TEXTABSCHNITT –
Elefanten noch nicht hungrig genug

Von Beginn an zählten die Ivorer zu den Geheimfavoriten dieser WM, zumal viele Experten sie als die stärkste afrikanische Mannschaft bei diesem Turnier einschätzten. Der Schock kam im letzten Testspiel, als sich Starspieler Didier Drogba den Ellenbogen brach und für die WM auszufallen drohte. In den letzten Tagen vor dem Anpfiff gegen Portugal, gab es dann wiederum grünes Licht für einen Einsatz des Kapitäns. Doch allein Trainer Eriksson entschied sich dazu, ihn dennoch auf die Bank zu setzen. So führte Kolo Toure das Team an und gab mit seiner herausragenden Leistung der Defensive den nötigen Halt. Portugal kam im gesamten Spiel lediglich zu einer nennenswerten Möglichkeit, Cristiano Ronaldo hämmerte den Ball aus 25 Metern nur an den Kasten.

[Gespeicherte Einträge]
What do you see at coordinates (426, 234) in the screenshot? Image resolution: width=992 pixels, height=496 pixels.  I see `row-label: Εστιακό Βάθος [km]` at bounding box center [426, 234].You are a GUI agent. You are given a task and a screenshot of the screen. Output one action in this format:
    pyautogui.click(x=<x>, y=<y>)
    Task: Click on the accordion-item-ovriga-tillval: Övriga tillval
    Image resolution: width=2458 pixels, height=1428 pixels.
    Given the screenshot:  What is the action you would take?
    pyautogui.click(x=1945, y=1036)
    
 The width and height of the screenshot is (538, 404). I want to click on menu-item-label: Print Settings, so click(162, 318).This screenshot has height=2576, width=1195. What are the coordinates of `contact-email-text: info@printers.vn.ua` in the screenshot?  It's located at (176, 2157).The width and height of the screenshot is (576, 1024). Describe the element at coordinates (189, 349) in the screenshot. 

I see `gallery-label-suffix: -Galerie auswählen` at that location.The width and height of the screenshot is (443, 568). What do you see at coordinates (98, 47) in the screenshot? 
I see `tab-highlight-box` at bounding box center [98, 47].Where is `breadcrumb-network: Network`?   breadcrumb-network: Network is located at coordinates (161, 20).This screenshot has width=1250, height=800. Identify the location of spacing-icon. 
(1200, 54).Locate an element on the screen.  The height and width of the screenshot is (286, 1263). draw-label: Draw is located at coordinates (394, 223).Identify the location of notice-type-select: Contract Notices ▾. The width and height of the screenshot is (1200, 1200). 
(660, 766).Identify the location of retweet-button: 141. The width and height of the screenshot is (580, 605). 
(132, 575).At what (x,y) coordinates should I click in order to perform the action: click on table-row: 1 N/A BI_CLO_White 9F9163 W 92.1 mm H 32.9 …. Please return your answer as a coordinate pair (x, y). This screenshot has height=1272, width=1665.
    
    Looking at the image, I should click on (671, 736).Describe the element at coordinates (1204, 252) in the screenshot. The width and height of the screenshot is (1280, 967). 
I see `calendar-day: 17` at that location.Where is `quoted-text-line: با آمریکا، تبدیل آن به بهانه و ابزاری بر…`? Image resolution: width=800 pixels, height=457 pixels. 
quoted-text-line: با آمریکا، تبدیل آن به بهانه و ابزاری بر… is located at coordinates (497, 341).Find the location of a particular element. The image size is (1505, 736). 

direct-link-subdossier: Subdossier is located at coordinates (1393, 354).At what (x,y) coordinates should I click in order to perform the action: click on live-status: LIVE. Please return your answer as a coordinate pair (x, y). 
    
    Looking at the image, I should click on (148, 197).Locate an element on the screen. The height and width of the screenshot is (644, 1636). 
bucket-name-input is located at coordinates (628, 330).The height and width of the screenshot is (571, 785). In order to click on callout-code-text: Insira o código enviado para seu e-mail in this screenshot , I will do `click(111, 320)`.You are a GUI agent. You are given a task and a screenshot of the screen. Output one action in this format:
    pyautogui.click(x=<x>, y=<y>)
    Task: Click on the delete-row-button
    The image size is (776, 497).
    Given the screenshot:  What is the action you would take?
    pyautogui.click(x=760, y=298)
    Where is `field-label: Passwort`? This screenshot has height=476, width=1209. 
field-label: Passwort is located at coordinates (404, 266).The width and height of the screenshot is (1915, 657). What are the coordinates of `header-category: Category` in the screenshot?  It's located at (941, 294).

ZU BEARBEITENDE AUFGABEN –
1) Bitte gib aus dem Text über die Ivorer den Abschnitt von „Elefanten noch nicht“ bis „an den Kasten.“ wortgetreu wieder.
2) Stimmen diese Aussagen mit dem Text über die Ivorer überein? Antworte jeweils mit Ja oder Nein und zitiere die entscheidenden Worte.
(a) Drogba brach sich im letzten Testspiel den Ellenbogen.
(b) Gegen Portugal führte Drogba das Team an.
(c) Cristiano Ronaldo traf aus 25 Metern ins Tor.
Die Zeilen werden hier nicht gebraucht.

GEGEBENE LÖSUNGEN –
1)
Elefanten noch nicht hungrig genug

Von Beginn an zählten die Ivorer zu den Geheimfavoriten dieser WM, zumal viele Experten sie als die stärkste afrikanische Mannschaft bei diesem Turnier einschätzten. Der Schock kam im letzten Testspiel, als sich Starspieler Didier Drogba den Ellenbogen brach und für die WM auszufallen drohte. In den letzten Tagen vor dem Anpfiff gegen Portugal, gab es dann wiederum grünes Licht für einen Einsatz des Kapitäns. Doch allein Trainer Eriksson entschied sich dazu, ihn dennoch auf die Bank zu setzen. So führte Kolo Toure das Team an und gab mit seiner herausragenden Leistung der Defensive den nötigen Halt. Portugal kam im gesamten Spiel lediglich zu einer nennenswerten Möglichkeit, Cristiano Ronaldo hämmerte den Ball aus 25 Metern nur an den Kasten.

2)
(a) Ja: „Der Schock kam im letzten Testspiel, als sich Starspieler Didier Drogba den Ellenbogen brach“
(b) Nein: „So führte Kolo Toure das Team an“
(c) Nein: „Cristiano Ronaldo hämmerte den Ball aus 25 Metern nur an den Kasten“